On Tuesday, the state of New Jersey passed legislation banning the direct sale of the vehicles in the state. Now, the state of Ohio may be the next state in the Union to tell Elon Musk that he must follow the same rules demanded of competing auto dealers, reports the Columbus Dispatch.

Although lawmakers have not scheduled a date to vote on the measure, the Ohio legislature has a bill pending that would also restrict the direct sale of Musk’s electric vehicles.

Tesla, unlike most automobile companies, does not sell its vehicles through independent dealers. The Tesla vending model is similar to Apple, which sells its merchandise in its own stores.

Company officials met with Ohio Automobile Dealers Association and state legislators on Tuesday to discuss the proposed legislation.

Tim Doran, president of the Ohio Automobile Dealers Association, told the Ohio Dispatch between Tesla and involved parties in Ohio was polite, but unfruitful.

“It was a cordial meeting,” he said. But “I don’t think that anything new developed.”

Diarmuid O’Connell, Tesla’s vice president for business development, told the Dispatch that he appreciated lawmakers’ willingness to meet with him, but was concerned about the future of the company in the state because lawmakers had not budged from their position.

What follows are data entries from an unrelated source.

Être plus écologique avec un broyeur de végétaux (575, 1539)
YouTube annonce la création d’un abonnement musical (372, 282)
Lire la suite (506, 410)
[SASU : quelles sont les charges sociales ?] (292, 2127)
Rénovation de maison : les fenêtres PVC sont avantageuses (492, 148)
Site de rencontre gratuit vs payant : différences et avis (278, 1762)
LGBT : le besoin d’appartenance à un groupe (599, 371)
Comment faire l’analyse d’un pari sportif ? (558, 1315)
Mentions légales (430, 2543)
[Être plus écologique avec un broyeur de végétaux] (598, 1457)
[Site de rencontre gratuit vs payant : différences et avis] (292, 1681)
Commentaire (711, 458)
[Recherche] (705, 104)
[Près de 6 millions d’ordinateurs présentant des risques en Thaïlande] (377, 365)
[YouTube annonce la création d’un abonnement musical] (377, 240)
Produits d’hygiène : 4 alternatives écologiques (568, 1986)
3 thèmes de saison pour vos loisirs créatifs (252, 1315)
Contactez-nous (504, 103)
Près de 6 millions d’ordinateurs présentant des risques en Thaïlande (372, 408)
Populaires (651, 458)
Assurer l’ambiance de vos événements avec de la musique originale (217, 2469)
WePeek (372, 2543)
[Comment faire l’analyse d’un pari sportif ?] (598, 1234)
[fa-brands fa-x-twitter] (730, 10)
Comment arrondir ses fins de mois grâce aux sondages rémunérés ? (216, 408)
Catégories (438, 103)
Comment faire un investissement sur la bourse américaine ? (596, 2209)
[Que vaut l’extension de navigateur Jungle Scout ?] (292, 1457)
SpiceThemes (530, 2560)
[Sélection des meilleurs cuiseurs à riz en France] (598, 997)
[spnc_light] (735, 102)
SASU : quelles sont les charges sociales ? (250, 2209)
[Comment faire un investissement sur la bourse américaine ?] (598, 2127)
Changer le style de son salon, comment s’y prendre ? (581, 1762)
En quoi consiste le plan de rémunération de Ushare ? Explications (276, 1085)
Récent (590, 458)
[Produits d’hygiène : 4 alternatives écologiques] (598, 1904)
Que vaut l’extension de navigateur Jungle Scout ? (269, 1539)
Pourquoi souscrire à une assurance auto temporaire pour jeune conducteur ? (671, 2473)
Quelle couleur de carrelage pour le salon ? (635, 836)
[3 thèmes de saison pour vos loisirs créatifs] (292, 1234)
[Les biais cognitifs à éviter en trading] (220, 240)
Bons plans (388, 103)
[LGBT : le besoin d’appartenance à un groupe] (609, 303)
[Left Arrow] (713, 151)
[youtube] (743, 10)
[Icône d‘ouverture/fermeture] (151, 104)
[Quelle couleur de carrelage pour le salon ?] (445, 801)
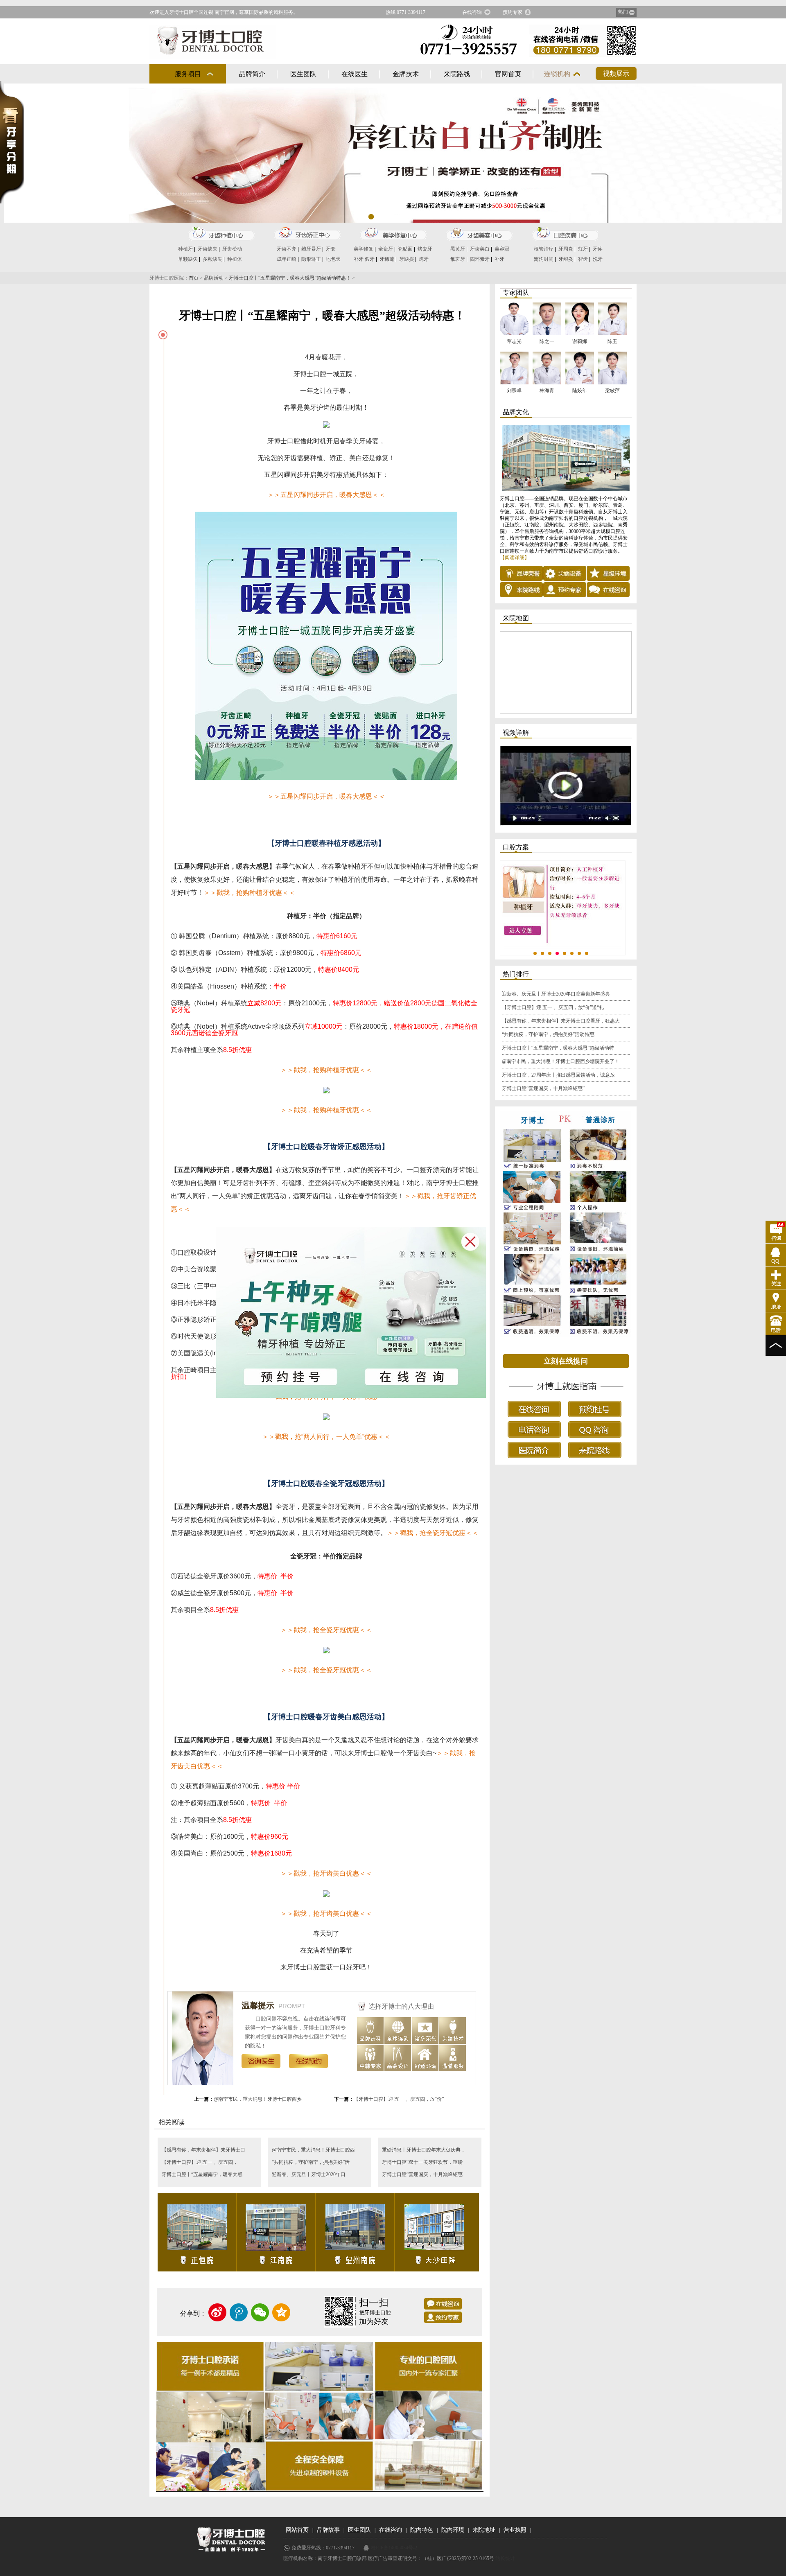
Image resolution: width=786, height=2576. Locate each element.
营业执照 (515, 2530)
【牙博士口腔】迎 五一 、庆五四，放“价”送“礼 (553, 1007)
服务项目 (188, 73)
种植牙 (185, 249)
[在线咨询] (443, 2304)
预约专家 (512, 12)
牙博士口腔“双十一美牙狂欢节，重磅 (422, 2162)
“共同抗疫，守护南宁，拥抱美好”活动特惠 (548, 1034)
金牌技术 (406, 73)
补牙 (359, 259)
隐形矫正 (311, 259)
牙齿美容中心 (479, 234)
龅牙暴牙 (311, 249)
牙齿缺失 (207, 249)
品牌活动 (214, 278)
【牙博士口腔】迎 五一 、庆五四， (200, 2162)
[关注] (776, 1278)
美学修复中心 (393, 234)
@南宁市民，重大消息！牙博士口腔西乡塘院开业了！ (560, 1061)
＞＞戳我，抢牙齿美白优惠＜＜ (326, 1913)
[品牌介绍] (566, 457)
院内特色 (421, 2530)
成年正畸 (286, 259)
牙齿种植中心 (221, 234)
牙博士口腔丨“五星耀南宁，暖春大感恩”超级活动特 (558, 1048)
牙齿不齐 (286, 249)
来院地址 (483, 2530)
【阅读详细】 (514, 557)
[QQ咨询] (776, 1255)
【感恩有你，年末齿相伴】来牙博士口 (203, 2150)
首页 (194, 278)
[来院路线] (521, 589)
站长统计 (505, 2558)
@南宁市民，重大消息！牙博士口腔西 (313, 2150)
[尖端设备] (564, 573)
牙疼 (598, 249)
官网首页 (508, 73)
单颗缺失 (188, 259)
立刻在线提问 (566, 1361)
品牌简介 (252, 73)
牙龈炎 (565, 259)
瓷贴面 (405, 249)
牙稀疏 (386, 259)
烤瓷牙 (425, 249)
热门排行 (516, 974)
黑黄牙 (457, 249)
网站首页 (297, 2530)
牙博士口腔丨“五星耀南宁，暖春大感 (202, 2174)
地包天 (333, 259)
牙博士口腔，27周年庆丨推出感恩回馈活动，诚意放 (558, 1075)
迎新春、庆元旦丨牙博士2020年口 (309, 2174)
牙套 (331, 249)
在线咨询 (472, 12)
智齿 (583, 259)
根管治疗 (543, 249)
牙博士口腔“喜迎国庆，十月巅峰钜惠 (422, 2174)
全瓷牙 (385, 249)
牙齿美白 (480, 249)
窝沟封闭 (543, 259)
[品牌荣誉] (521, 573)
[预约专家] (443, 2317)
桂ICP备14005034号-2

O’Connell indicated that Tesla is willing to be flexible in negotiations.

“I think we’ve acknowledged a really fundamental willingness to engage on this,” he said.

Tesla already has two stores in operation in Ohio — one in Easton and one in Cincinnati — but if Senate Bill 260 in Ohio passes, it would effectively halt the expansion of the automaker in the state.

State lawmakers have reported feeling torn about the issue, not wanting to hinder the success of a growing business, but are also opposed to giving the Silicon Valley-based automaker special treatment.